What is your assessment of the current state of Pennsylvania's educational infrastructure?
It can be argued that the global and historical pandemic needs to be studied further as it relates to its impact on public education. It brought months of school closures, a paradigm shift from instructional in-person teaching to remote instruction, trauma and isolation for students and educators alike. Therefore, in Pennsylvania, the aforementioned impacted the educational infrastructure as well. Pennsylvania then needs to continue to synthesize nearly three years of research on the academic, mental health, and other impacts of the pandemic and school closures on our Commonwealth students, families, educators and communities to reverse the deficits.
What are you/your company/organization doing to improve the educational landscape in the state?

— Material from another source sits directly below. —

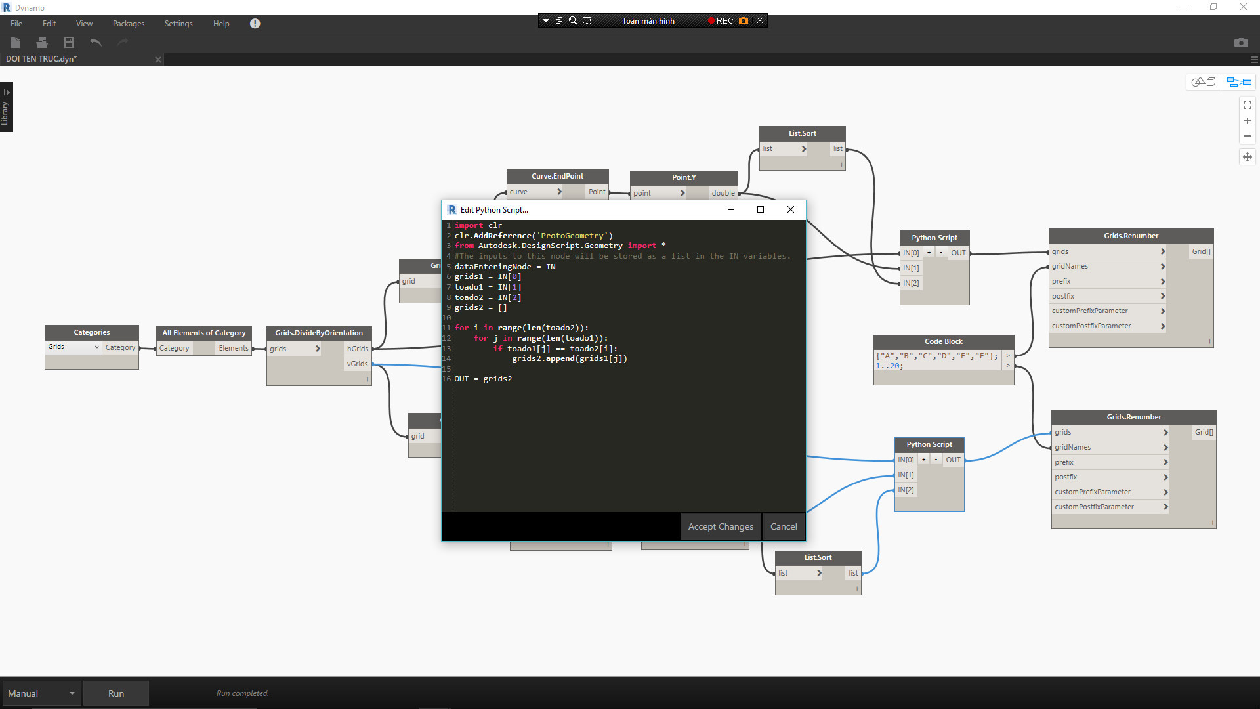Click the plus to add Python Script input
1260x709 pixels.
click(928, 253)
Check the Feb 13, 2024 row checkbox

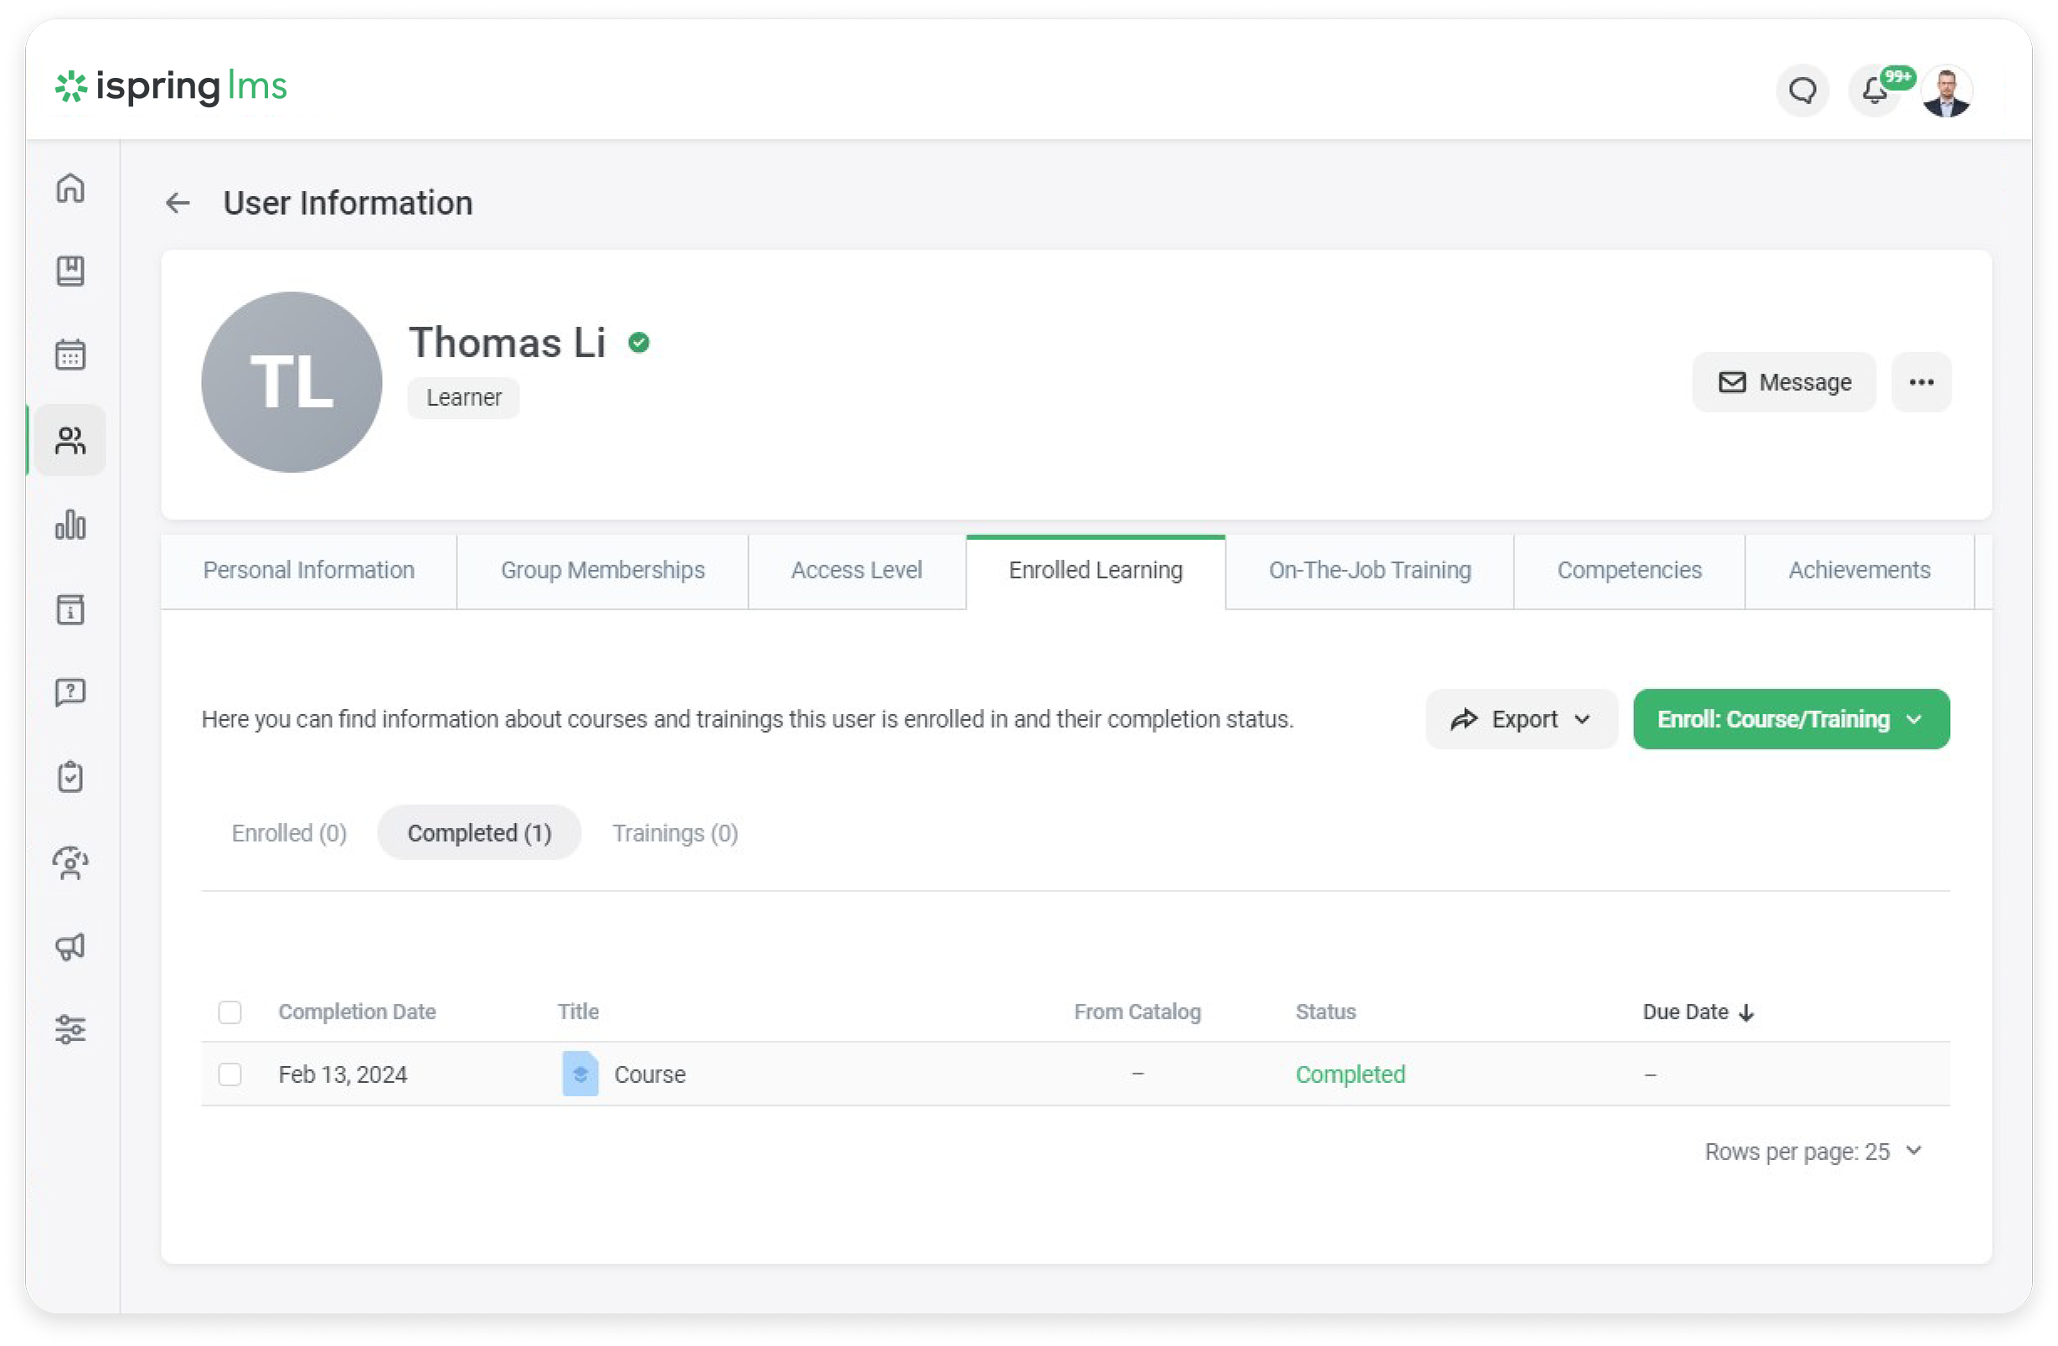click(230, 1074)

The Education and Community Outreach efforts of the PHRC support the mission of the PHRC by developing innovative anti-discrimination training in each of the jurisdictional areas covered by the Pennsylvania Human Relations Act (PHRA). Moreover, we provide free training and outreach with the purpose of educating the public about discrimination, as mandated by settlements and by requests. The trainings include programs such as Implicit Bias, Diversity, Equity and Inclusion, Race Dialogue on College Campuses Initiative, Anti-Bullying for Schools, Fair Housing training, and School to Prison Pipeline Conference. We also have a civil rights legal internship program that trains the next vanguard of social change agents.
What are the biggest education priorities for local, state and national politicians to address?
Resources are essential for the future of educational outcomes for our democracy and our Commonwealth. Moreover, not just money as it relates to resources, but people and improved building structures come to mind as well. Buildings are resources, equipment are resources, playgrounds are resources, gardens and green spaces are resources, mental health practitioners are resources, nurses are resources, and school social workers are resources. Diverse school boards and administrators are pivotal to the educational ethos of our schools throughout Pennsylvania and our democracy. Politicians need to explore further the varied harmful unequal educational disparities in many aspects of the learning environment.
What is the easiest lift to improve the future of education in the state? What is the hardest?
Exploring the societal costs associated with unemployed youth and opening lines of communication between business and industry and school districts to determine the needs of students so they can be better prepared to enter the workforce is very important for our Commonwealth. We must work to increase the number of black men in teaching from Pre-K to Post Secondary. The hardest is a shared view of education. Not a red view, not a blue view, not a privilege view, not a poor view but an aligned philosophical view for our children in our great Commonwealth.
Are there any lessons to be learned from other states/countries on what to do or what not to do to improve the education system in Pennsylvania?
I welcome the opportunity to more than consider what other educational systems are doing around the globe. However, it's important to acknowledge two things. Firstly, what works in one place may not work in another as context, culture and history matter. Secondly, there are no simple answers to complex questions. As an industrialized nation, we need to reverse the trend whereas our children are the "faces in the bottom of the well" looking up with looks of hopelessness and despair in their precious eyes. We should establish a 'school to personal, to professional, to civic success social justice pipeline.